In this fine specimen of Balthasarian-prose we see that what may begin as a gaze can quickly become an ecstasy of sorts (a standing outside oneself). If this is the case for natural beauty, how much the more for divine. For Christian attunement, the “standing outside oneself” is accomplished by a grace-filled eros and is more specifically an “ecstasy of service” in attunement with the One who came to serve. While stressing the relational, the magnetism of the beautiful Beloved supplements the LCA’s description of the orientation away from self toward Christ. It shows that in entrusting oneself to Jesus, the Christian not only receives the objective promise of salvation, but through contemplation opens himself to being drawn into consummate union with Christ; he opens himself to the appropriation of God’s work of salvation. For, Christ’s whole life (but especially the Paschal Mystery) is a living icon of the merciful and saving God. Beholding this icon in contemplation imparts saving grace so that the believer may be transformed into this same image in a Christ-like life—or in other words, that he may be attuned to Christ’s form. This transformation will be completed in heaven where as St John says, “we shall be like him, for we shall see him as he is” (1 Jn 3:2).

Dynamic

That the Beautiful Lord draws the believer more deeply into the mystery of salvation reveals the dynamism of attunement. This brings us to the second assurance with respect to salvation: God will provide the grace needed at the present moment to take the necessary next step in the journey to heaven. The LCA says:

We confess together that the faithful can rely on the mercy and promises of God. In spite of their own weakness and the manifold threats to their faith, on the strength of Christ’s death and resurrection they can build on the effective promise of God’s grace in Word and Sacrament and so be sure of this grace. (34)

The language of “building” on God’s promise implies the dynamism of moving forward in the journey of salvation. Assurance is had only in moving forward; it is not grasped in a standstill. Von Balthasar considers this movement in terms of the Christ-form. The final goal of salvation is to be formed into Christ’s image, attuned to the Christ-form. Yet the movement toward the final goal of salvation is already itself Christoformic (that is, marked by what is most characteristic of Christ and his Paschal Mystery). At the final resurrection of the body, the Christian will resonate completely with an essential mark of the Christ-form: Christ’s victory over sin and death in the resurrection.

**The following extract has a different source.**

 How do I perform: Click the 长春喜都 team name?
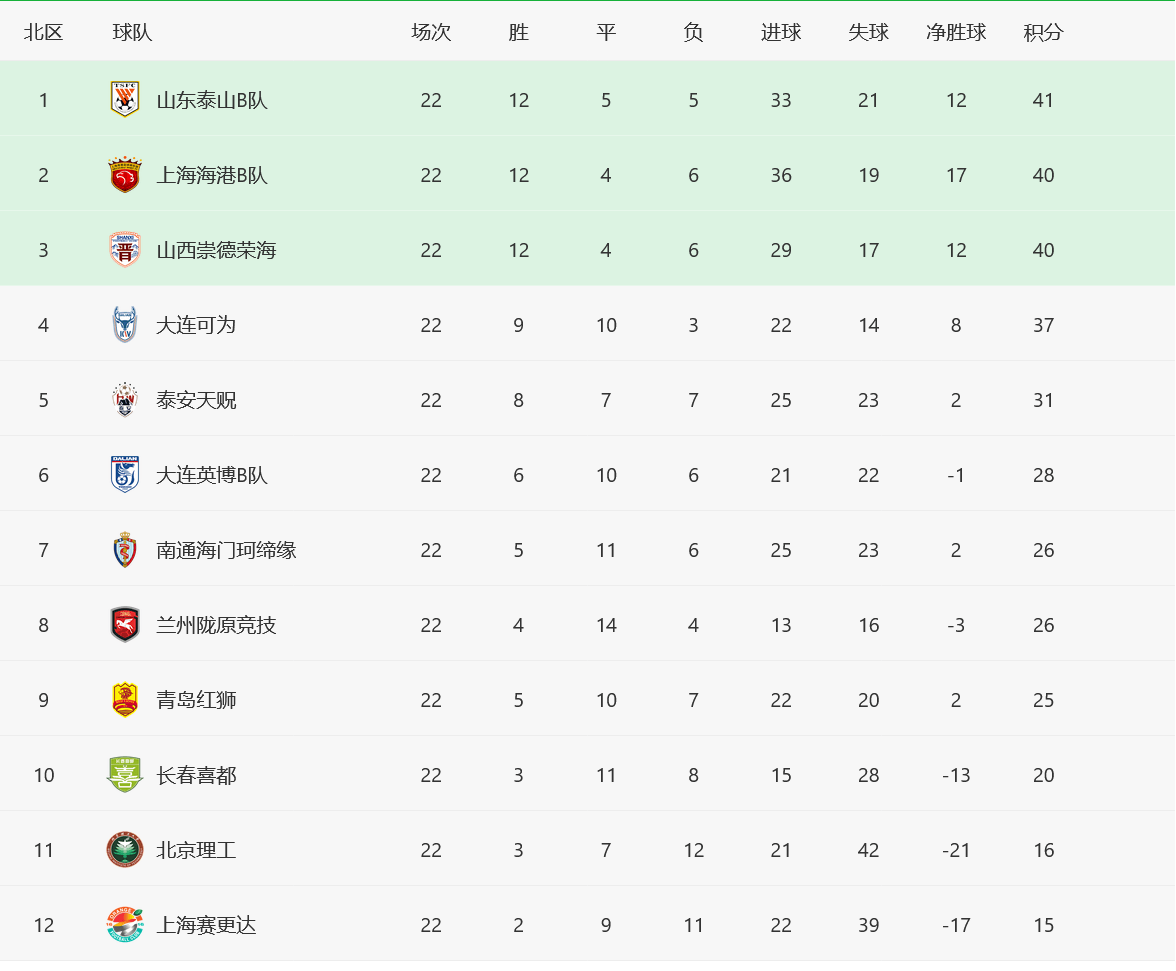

Yet already on earth, the believer can experience God’s power working in his weakness as a seminal death and resurrection foreshadowing the resurrection in glory.

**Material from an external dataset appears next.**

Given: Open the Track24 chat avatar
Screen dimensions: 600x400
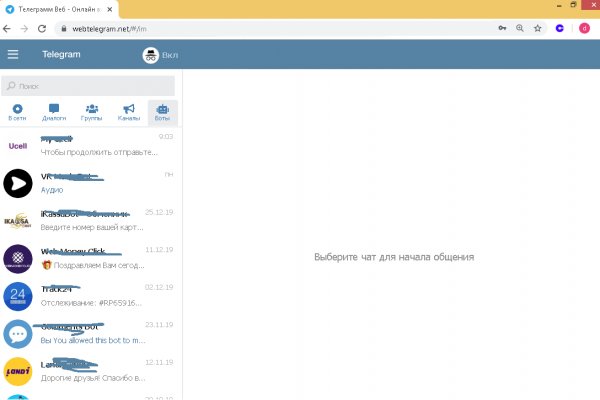Looking at the screenshot, I should [x=18, y=296].
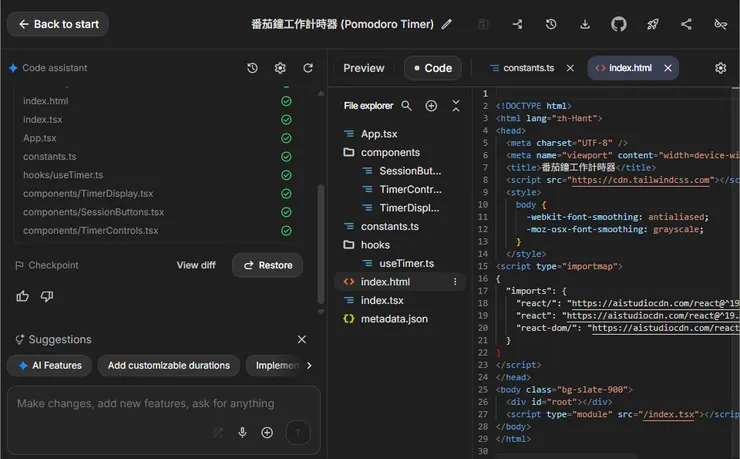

In this regard, von Balthasar turns to St Paul’s defense of his ministry and the very genuineness of his faith in 2nd Corinthians 10-13. St Paul defends himself by recounting instances of God’s power working in his weakness. Paul’s Christoformic movement toward the goal is his proof of the Crucified-and-Risen-Christ living within him. Interestingly, the emphasis of Paul’s testimony is on his weakness in identification with the weakness of Christ-Crucified. (As I will show later, this element of the Christ-form will give even the struggling Christian confidence.) Paul challenges the Corinthians to test their own faith in the same manner, giving a general scope to this methodology. For von Balthasar, this comprises a “new form of Christian certitude which can be called ‘Christian experience'” (225). The distinctive Christian experience of death and resurrection in nascent form—God’s power in weakness—only makes sense, as such, in reference to the final resurrection. Von Balthasar insists that during our earthly pilgrimage the goal of salvation “is grasped only in flight and not in itself, and, therefore, it cannot be translated into a static ‘certainty of salvation'” (228). This static certainty of salvation I take as akin to the absolute certainty rejected by Trent. What, then, would a “dynamic assurance” mean?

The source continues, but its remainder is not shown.